## TASK REQUIREMENTS
Quote the entries word for word, starting at the line that contains "Screen dimensions: 1200x1600" and ending at the final line of the entries.

## PROVIDED MATERIAL
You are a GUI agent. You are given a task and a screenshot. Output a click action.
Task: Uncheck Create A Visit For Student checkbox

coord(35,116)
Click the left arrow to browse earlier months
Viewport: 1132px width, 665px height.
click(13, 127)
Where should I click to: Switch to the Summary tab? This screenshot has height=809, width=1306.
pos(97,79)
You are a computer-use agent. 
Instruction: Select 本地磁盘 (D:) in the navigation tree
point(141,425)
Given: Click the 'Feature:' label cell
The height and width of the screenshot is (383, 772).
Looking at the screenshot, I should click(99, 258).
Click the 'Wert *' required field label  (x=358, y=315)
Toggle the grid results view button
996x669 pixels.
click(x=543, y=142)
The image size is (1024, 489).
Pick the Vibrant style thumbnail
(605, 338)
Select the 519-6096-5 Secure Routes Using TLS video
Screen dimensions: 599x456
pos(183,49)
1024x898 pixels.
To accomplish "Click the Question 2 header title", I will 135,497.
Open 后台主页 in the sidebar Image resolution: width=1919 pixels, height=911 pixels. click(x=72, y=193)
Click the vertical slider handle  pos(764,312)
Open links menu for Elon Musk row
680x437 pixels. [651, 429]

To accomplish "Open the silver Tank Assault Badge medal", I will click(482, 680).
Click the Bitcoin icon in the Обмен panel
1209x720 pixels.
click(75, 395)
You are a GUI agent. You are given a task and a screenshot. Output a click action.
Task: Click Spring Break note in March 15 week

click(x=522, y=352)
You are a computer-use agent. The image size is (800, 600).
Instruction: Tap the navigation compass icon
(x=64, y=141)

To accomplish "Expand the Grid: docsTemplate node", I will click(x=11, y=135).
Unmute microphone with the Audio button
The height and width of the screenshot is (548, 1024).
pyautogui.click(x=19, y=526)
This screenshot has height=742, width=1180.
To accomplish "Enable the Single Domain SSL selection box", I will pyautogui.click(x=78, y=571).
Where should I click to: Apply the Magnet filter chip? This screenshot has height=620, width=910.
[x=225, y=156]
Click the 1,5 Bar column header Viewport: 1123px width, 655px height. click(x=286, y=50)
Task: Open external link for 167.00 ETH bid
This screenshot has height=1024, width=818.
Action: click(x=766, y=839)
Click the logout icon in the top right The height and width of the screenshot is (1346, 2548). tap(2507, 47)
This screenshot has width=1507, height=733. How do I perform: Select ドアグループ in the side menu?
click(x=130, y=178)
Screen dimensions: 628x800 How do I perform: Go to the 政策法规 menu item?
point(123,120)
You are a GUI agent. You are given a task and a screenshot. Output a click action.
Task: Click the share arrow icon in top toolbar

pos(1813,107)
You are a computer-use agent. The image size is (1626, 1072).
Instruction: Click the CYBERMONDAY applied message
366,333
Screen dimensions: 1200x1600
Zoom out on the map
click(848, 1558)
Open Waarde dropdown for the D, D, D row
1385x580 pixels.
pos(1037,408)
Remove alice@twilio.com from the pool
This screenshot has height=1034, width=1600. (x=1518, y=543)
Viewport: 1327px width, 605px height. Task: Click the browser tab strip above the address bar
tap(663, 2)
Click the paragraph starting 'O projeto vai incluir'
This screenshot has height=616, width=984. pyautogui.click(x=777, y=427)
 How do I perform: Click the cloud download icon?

## FULL OUTPUT
Screen dimensions: 1200x1600
Zoom out on the map
click(848, 1558)
Open Waarde dropdown for the D, D, D row
1385x580 pixels.
pos(1037,408)
Remove alice@twilio.com from the pool
This screenshot has height=1034, width=1600. (x=1518, y=543)
Viewport: 1327px width, 605px height. Task: Click the browser tab strip above the address bar
tap(663, 2)
Click the paragraph starting 'O projeto vai incluir'
This screenshot has height=616, width=984. pyautogui.click(x=777, y=427)
 How do I perform: Click the cloud download icon?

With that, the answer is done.